◆ **AIM OF THE EXERCISE**:
Would you output the lines from the one with "You are a computer-use agent." through the last line of the material below, exactly, but without pictures?

◆ **INFORMATION SUPPLIED**:
-----

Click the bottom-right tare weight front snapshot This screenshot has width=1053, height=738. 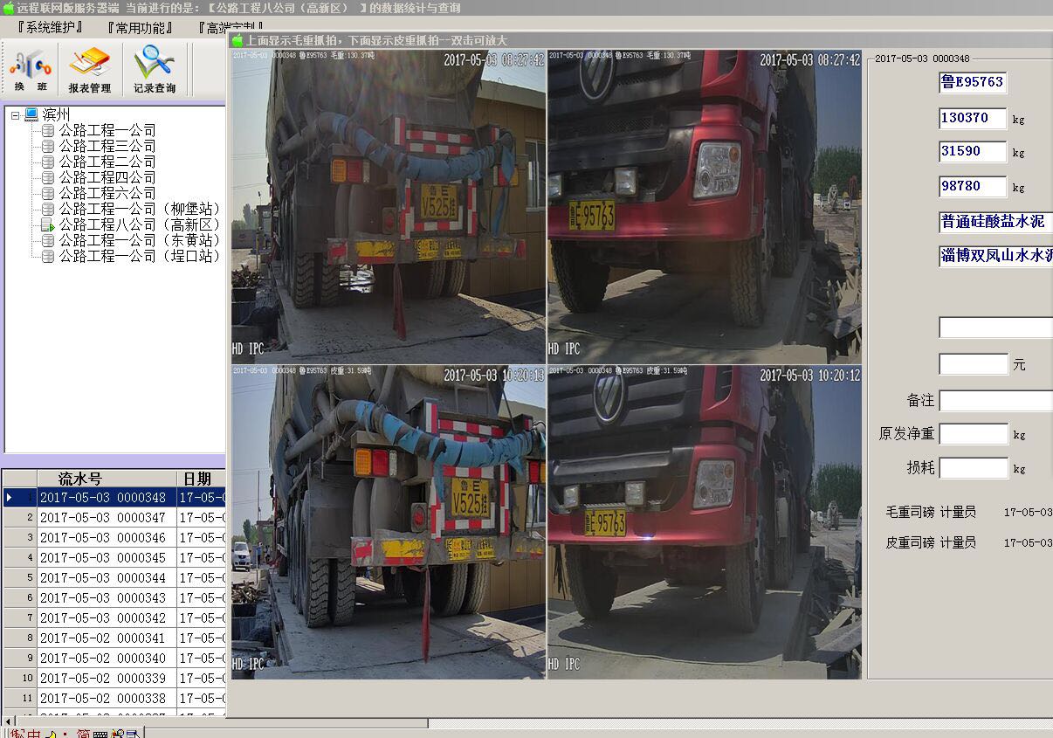704,522
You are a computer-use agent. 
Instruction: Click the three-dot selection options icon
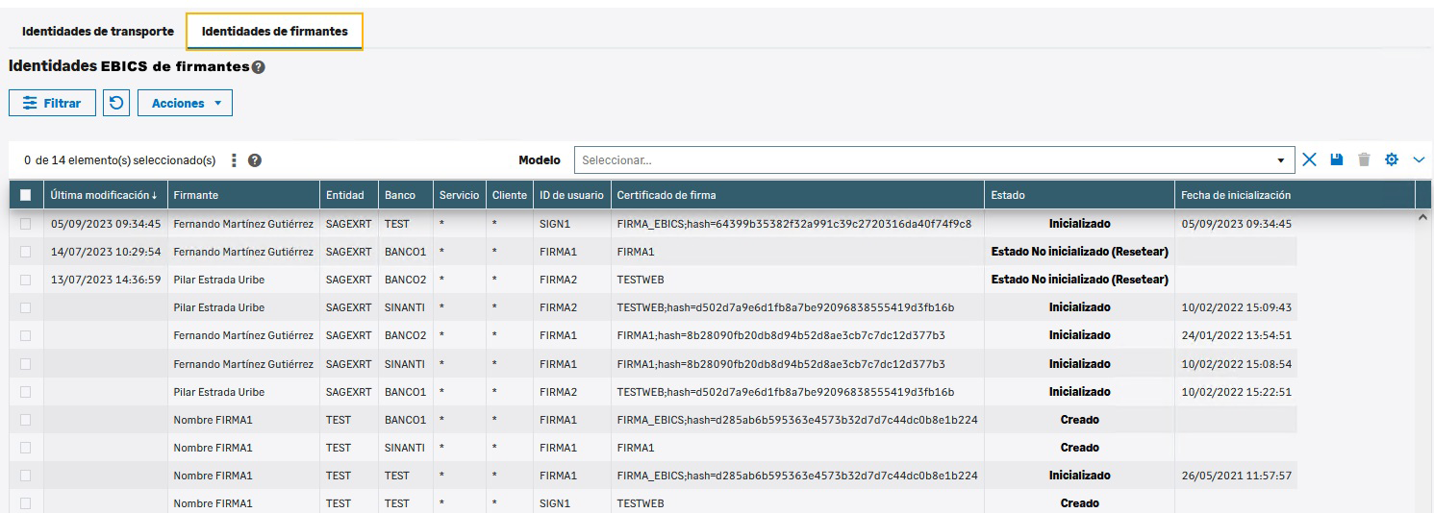point(235,160)
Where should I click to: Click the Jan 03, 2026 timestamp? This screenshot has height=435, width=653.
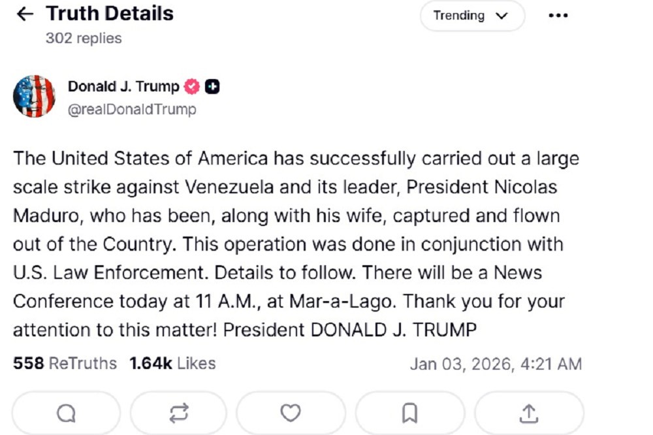click(x=495, y=364)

-----

◆ **RESPONSE BOX**:
You are a computer-use agent. 
Instruction: Click the three-dot selection options icon
point(235,160)
Where should I click to: Click the Jan 03, 2026 timestamp? This screenshot has height=435, width=653.
click(x=495, y=364)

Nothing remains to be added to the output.